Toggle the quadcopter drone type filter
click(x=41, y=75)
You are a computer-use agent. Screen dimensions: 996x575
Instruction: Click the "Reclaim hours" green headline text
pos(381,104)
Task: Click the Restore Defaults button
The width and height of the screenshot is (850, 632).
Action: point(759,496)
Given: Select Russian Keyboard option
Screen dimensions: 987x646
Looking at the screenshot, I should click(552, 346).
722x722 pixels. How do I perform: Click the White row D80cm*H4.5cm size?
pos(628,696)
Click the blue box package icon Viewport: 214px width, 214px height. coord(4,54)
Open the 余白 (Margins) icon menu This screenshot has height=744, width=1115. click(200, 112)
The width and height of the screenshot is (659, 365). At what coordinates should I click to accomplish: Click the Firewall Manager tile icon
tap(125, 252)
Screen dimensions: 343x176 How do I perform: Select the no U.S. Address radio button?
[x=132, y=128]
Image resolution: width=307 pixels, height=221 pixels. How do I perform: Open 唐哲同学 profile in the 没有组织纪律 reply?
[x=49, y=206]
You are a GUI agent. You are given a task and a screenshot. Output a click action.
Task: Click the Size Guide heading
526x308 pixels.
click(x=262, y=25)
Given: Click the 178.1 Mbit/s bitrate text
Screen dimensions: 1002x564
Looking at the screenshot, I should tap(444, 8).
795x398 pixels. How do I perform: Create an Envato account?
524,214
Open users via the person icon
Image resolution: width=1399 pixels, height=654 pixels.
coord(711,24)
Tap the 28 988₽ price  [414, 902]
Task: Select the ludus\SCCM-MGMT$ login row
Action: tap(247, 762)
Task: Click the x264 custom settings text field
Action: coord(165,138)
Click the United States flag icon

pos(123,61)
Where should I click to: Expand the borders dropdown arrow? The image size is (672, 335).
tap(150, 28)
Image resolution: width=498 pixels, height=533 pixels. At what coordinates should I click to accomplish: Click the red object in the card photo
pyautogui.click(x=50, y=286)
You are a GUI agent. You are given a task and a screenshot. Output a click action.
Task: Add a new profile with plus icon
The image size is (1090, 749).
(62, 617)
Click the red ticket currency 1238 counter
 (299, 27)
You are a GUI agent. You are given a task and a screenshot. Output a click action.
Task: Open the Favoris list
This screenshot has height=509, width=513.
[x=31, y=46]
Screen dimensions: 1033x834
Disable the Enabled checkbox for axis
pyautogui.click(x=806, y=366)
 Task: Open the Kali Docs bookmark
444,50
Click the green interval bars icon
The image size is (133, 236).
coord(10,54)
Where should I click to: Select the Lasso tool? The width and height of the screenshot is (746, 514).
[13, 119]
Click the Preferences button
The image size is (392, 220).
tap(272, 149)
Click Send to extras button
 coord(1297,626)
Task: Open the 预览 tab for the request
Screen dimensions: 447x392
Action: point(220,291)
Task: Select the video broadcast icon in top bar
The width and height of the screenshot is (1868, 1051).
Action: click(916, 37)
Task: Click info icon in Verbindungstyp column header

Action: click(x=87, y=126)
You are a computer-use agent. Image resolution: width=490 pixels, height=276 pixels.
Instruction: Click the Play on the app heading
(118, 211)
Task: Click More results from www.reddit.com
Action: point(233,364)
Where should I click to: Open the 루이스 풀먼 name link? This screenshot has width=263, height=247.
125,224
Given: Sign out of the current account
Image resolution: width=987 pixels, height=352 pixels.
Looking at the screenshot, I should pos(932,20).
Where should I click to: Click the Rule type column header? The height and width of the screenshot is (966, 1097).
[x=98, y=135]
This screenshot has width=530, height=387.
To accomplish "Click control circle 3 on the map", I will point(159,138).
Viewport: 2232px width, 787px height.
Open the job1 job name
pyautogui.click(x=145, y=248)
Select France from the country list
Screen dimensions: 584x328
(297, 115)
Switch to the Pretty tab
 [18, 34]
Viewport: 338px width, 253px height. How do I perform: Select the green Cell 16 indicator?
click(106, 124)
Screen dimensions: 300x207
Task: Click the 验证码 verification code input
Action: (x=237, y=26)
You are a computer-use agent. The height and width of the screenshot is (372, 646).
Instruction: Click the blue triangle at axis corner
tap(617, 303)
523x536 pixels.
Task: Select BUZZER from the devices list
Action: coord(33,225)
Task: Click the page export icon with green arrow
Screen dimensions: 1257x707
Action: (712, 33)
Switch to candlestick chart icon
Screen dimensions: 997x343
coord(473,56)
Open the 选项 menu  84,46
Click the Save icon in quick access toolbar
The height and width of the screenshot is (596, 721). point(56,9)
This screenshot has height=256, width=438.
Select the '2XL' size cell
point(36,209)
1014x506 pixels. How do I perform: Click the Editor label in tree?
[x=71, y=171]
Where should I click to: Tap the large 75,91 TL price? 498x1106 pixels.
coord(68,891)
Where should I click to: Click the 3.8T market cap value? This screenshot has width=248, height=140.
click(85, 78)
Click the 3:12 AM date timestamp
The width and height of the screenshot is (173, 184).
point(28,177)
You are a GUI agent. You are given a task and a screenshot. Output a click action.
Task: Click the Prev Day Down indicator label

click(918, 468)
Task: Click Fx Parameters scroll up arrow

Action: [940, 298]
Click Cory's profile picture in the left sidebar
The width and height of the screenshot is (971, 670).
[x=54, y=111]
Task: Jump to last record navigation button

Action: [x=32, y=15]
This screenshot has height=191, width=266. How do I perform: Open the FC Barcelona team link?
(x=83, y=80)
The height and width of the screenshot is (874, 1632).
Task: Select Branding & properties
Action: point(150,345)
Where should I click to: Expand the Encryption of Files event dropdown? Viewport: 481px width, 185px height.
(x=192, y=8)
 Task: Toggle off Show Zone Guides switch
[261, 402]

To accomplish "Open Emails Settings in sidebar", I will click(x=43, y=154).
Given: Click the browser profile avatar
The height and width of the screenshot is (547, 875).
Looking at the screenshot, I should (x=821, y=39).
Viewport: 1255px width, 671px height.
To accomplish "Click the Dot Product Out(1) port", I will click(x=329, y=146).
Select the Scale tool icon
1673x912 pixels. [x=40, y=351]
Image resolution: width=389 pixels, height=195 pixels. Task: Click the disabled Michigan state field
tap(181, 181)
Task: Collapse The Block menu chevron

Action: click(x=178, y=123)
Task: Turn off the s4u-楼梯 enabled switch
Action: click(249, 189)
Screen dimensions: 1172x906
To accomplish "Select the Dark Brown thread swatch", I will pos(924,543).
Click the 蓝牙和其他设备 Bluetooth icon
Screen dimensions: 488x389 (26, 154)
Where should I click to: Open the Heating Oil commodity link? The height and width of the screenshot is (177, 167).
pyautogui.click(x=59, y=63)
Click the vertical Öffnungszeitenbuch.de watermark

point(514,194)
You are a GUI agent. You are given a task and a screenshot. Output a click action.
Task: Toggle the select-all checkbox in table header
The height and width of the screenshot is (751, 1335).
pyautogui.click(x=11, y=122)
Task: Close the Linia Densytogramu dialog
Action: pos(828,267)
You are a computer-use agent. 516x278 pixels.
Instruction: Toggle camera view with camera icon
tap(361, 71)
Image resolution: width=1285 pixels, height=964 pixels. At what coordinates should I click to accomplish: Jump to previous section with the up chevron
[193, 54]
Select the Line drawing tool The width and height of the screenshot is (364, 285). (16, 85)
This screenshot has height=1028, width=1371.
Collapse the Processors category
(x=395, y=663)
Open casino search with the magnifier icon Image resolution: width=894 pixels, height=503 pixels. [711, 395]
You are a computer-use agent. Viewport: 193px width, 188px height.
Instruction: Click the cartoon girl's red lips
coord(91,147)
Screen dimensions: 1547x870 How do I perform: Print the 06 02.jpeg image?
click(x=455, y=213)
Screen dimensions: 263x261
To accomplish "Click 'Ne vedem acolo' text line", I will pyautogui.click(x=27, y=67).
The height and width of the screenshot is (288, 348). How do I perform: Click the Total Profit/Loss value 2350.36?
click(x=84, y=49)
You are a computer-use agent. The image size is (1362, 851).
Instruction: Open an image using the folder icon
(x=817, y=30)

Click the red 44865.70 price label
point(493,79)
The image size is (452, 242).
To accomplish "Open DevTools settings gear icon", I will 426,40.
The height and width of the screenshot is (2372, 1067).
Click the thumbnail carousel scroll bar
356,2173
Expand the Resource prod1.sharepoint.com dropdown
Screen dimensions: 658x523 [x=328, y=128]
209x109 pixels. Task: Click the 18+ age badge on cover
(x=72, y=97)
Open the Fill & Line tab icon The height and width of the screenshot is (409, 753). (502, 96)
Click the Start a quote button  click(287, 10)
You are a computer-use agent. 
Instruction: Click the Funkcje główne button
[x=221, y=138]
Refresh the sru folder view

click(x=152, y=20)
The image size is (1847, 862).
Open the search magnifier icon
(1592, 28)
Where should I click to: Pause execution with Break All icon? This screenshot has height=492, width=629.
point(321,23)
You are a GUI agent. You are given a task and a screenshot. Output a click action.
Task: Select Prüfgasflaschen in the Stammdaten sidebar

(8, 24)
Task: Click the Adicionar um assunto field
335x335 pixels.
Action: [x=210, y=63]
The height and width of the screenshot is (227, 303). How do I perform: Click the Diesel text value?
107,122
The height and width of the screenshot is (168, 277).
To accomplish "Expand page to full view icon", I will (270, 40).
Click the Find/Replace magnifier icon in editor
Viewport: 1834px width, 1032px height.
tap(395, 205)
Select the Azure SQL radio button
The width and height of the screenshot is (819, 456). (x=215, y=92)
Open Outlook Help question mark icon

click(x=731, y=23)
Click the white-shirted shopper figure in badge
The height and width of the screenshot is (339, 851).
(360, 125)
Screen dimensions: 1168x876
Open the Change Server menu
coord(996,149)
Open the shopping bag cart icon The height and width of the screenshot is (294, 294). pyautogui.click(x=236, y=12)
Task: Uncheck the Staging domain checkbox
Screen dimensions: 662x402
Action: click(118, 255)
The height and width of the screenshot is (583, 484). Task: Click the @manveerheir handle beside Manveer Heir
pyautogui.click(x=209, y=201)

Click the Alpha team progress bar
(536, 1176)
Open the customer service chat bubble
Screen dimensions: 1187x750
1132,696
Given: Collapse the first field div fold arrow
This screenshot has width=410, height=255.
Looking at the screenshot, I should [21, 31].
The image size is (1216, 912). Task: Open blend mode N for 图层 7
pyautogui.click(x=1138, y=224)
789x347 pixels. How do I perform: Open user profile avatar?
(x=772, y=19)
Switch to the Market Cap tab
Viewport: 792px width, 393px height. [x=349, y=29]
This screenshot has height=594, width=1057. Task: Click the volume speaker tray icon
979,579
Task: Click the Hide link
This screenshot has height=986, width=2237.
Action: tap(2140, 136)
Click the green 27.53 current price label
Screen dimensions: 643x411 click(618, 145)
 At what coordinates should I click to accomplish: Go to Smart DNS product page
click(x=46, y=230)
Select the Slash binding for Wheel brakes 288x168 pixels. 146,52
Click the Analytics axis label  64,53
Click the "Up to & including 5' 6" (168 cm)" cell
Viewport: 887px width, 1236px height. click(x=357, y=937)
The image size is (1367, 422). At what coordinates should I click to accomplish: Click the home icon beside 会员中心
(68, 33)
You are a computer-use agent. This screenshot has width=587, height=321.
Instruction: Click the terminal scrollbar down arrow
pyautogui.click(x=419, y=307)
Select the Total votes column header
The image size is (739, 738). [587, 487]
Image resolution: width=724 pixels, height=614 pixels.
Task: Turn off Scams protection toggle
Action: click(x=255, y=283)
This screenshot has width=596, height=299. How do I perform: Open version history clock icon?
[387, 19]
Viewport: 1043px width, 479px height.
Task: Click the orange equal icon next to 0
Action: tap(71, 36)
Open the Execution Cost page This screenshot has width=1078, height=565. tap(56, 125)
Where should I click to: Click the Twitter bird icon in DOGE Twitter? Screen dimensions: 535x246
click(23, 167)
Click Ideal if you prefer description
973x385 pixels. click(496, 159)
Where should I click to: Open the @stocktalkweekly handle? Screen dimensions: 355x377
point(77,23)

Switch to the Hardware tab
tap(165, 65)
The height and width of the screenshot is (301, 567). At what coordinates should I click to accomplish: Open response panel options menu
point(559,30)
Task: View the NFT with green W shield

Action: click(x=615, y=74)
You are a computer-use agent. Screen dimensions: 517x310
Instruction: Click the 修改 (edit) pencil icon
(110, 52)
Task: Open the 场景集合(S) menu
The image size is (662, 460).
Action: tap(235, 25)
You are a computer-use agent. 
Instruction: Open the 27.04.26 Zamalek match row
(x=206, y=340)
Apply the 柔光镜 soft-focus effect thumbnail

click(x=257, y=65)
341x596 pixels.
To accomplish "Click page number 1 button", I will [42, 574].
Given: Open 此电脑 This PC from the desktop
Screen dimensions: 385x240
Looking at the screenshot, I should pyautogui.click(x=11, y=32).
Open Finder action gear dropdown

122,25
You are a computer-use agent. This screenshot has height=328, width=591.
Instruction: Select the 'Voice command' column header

| JOB |
Arrange the lines of the items above as a numbered list, omitting any blank lines. Begin at the line that contains "will click(x=43, y=154)." and stop after the line that contains "tap(181, 181)".

| SOLUTION TO THE PROBLEM |
1. To accomplish "Open Emails Settings in sidebar", I will click(x=43, y=154).
2. Given: Click the browser profile avatar
3. The height and width of the screenshot is (547, 875).
4. Looking at the screenshot, I should (x=821, y=39).
5. Viewport: 1255px width, 671px height.
6. To accomplish "Click the Dot Product Out(1) port", I will click(x=329, y=146).
7. Select the Scale tool icon
8. 1673x912 pixels. [x=40, y=351]
9. Image resolution: width=389 pixels, height=195 pixels. Task: Click the disabled Michigan state field
10. tap(181, 181)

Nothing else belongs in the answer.